Under these assumptions, from 2020 to 2100, UK emissions total 9,000 MtCO2, more than double that of the DD2 pathway (three times the sum of the DD1 pathway). Similarly, the equivalent annual CO2 reduction rate is approximately 5% versus 10%. The Climate Change Act initially legislated for an 80% reduction from a 1990 baseline, with the 2019 alteration to a net-zero target in 2050 reducing the total implicit cumulative emissions by 13% (1300 MtCO2). As such, and despite the adoption of a net-zero target, the key conclusion of this analysis remains unchanged. The UK emissions pathway implies a carbon budget at least a factor of two greater than the UK’s Paris-compliant budget estimated here (DD2).

5.2. CO2 emissions implicit in Swedish current policy pathway

A new ‘climate policy framework’ was adopted by the Swedish parliament in 2017. The framework builds on the recommendations of the Swedish Cross-Party Committee on Environmental Objectives and includes long term targets for emission reductions, a Climate Law (which came into force in January 2018) and the setting up of a Climate Policy Council (CPC).

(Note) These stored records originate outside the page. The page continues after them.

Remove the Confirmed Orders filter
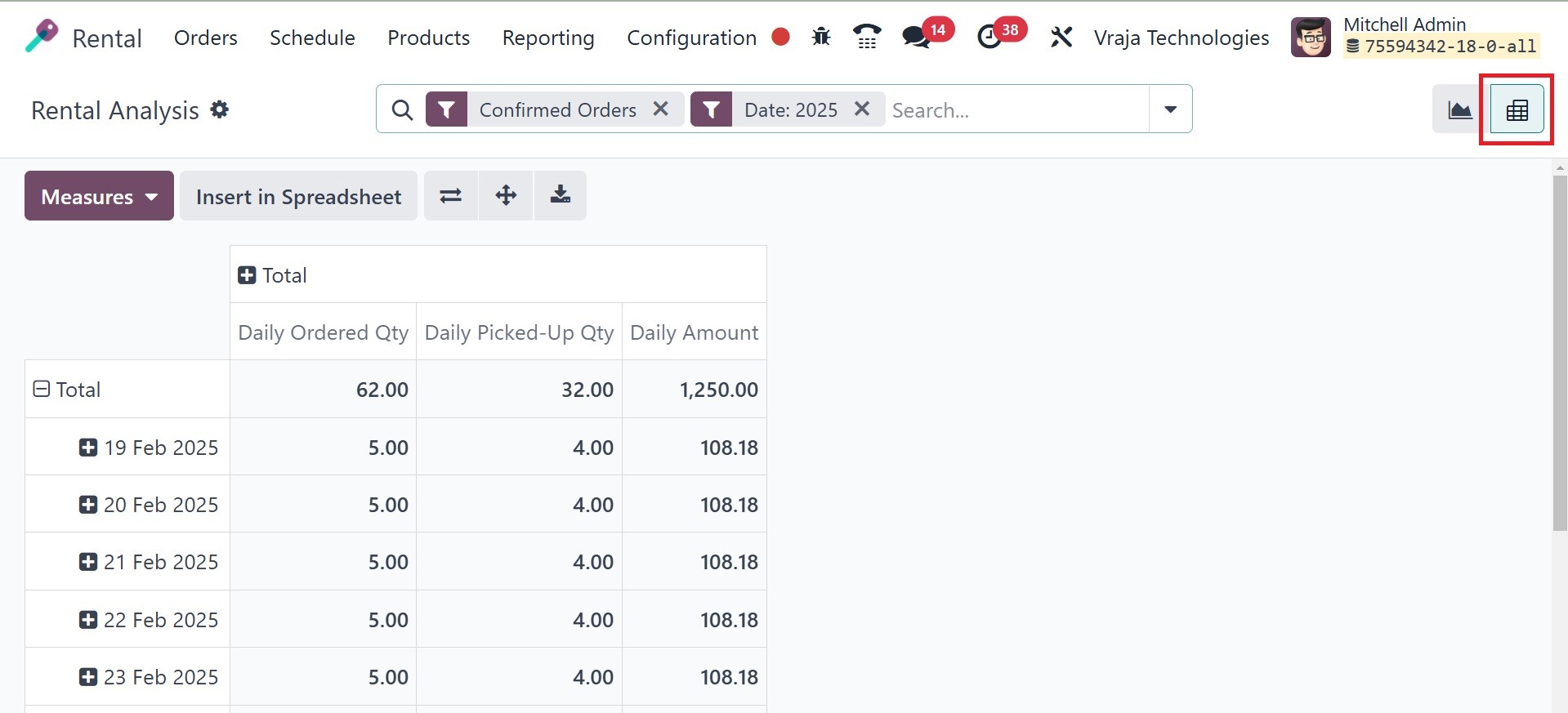The width and height of the screenshot is (1568, 713). [x=661, y=109]
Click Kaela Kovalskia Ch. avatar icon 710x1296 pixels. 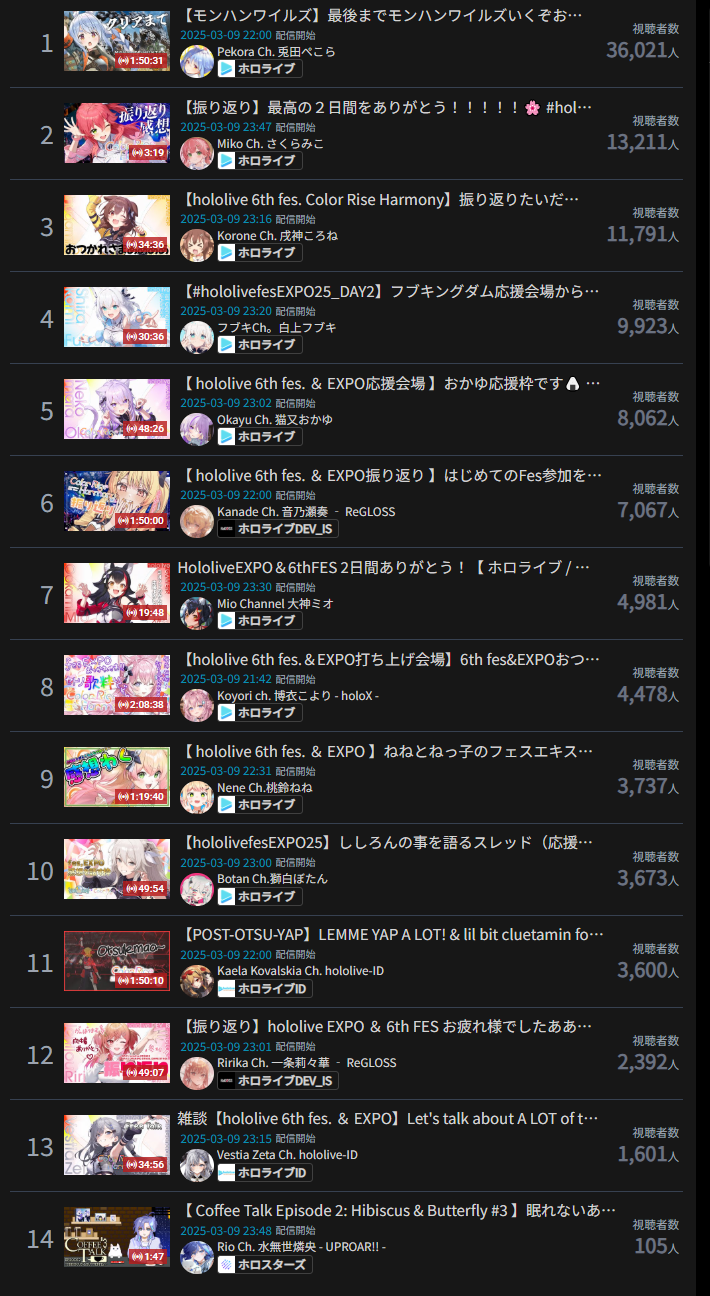tap(196, 980)
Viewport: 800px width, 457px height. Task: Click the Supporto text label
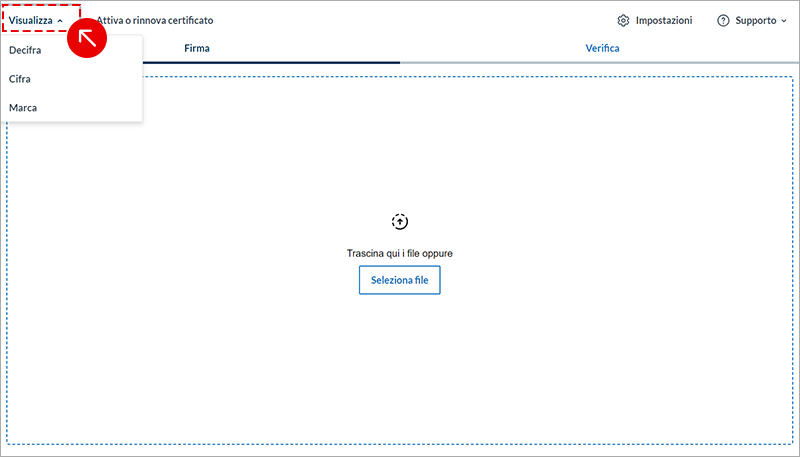[755, 20]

The long term targets comprise an overarching goal of net-zero emissions by 2045, alongside a number of subgoals addressing emissions covered by the EU’s Effort Sharing Regulation (ESR), including a sector-specific goal for national transport emissions. The Climate Law places statutory requirements on the Swedish government to align its climate policies and action plans with the framework’s long term targets and to provide annual reports on progress in conjunction with submitting a draft budget bill. Similar to the UK’s CCC, the CPC is an interdisciplinary agency tasked with evaluating how closely government policies align with the climate targets enshrined in the climate policy framework.

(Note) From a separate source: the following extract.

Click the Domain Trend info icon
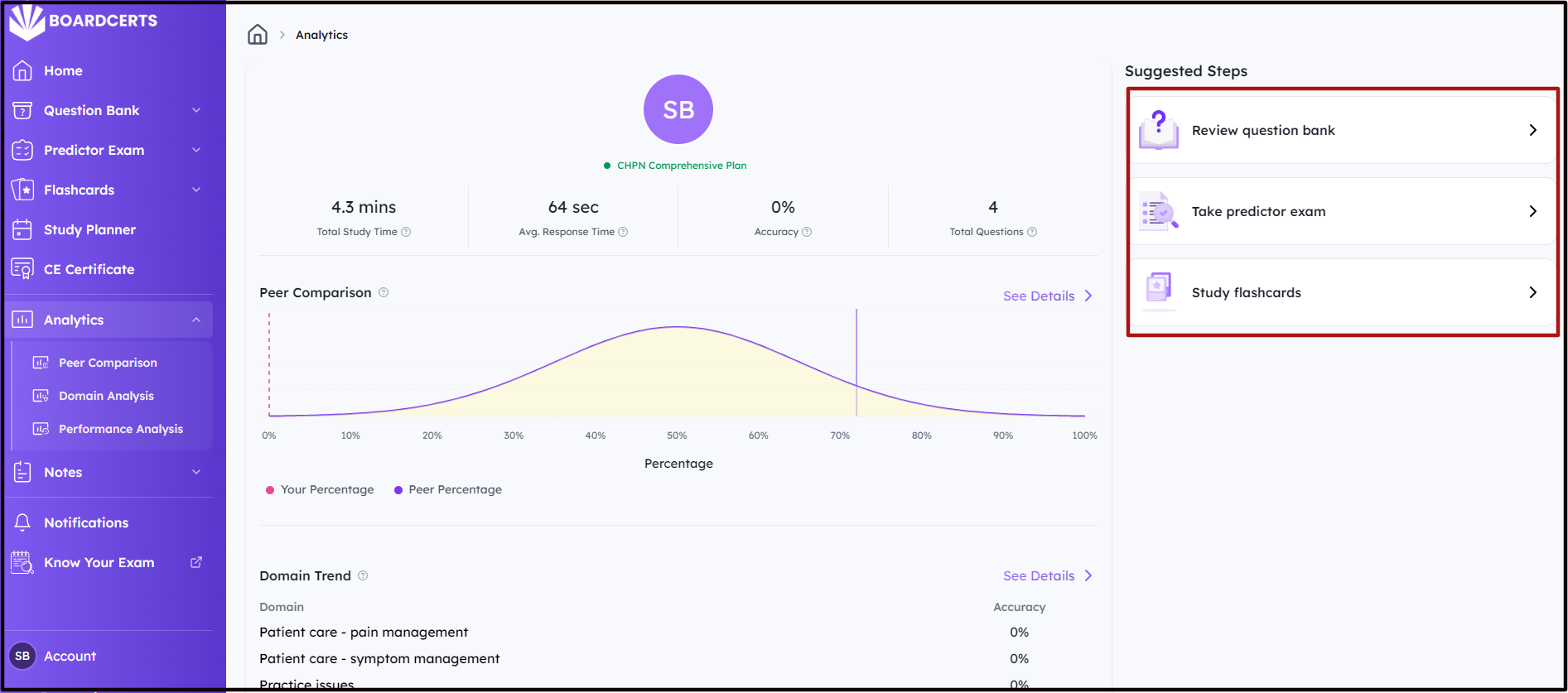 point(363,575)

Despite being informed by the UK’s Climate Change Act and advised by the UK’s CCC, the Swedish climate policy framework excludes direct reference to carbon budgets and adopts a less robust mandate for the CPC. Nonetheless, a carbon budget can be derived from the emission targets included within the framework and emission pathways presented by the CPC. As the Swedish emission targets include all GHGs, non-CO2 gases are deducted from the pathways, assuming a constant proportion between emitted CO2 and other GHGs across the period of analysis. Emissions from international aviation and shipping are added. Aviation is based on the Swedish Transport Administration’s headline growth scenario and the International Aviation Transport Association’s (IATA) 2050 objective to reduce net aviation CO2 emissions by 50% by 2050, relative to 2005 levels, whilst shipping takes the IMO’s 2050 objective. These calculations are based on bunker fuels which, for aviation, potentially underestimate total annual CO2 emissions attributable to Swedish residents’ international air travel by up to 50% (Larsson, Elofsson, Sterner, & Åkerman, Citation2019). To align with the global overhead framing, presented in Section 3, process emissions from Sweden’s cement sector are deducted from the budget, assuming they remain constant to 2030 before following a linear mitigation trajectory to zero emissions by 2045. As for the UK, all remaining emissions in 2050 are extrapolated to zero by 2075 (see ). This remainder sums to 80 MtCO2 or ∼10% of the 2020–2100 total. Appendix D details the assumptions underpinning the proposed pathway.

Sweden’s climate policy framework allows for so-called ‘complimentary measures’ to contribute to meeting the emission targets; these include international offsets, increased uptake from land and forest, and biomass energy with carbon capture and storage (BECCS). For the overarching goal of net-zero emission by 2045, emissions are to be 85% lower than 1990 levels, leaving a potential 15% (10.7 MtCO2e) to be covered by ‘complimenary measures’ annually. For the subgoals associated with the EU’s ESR, emissions are to be 63% lower in 2030, and 75% lower in 2040 compared to 1990 levels, with complimentary measures making up a maximum of 8% and 2% respectively. However, for consistency and comparison with the other pathways in this paper, it is assumed that no complimentary measures are used.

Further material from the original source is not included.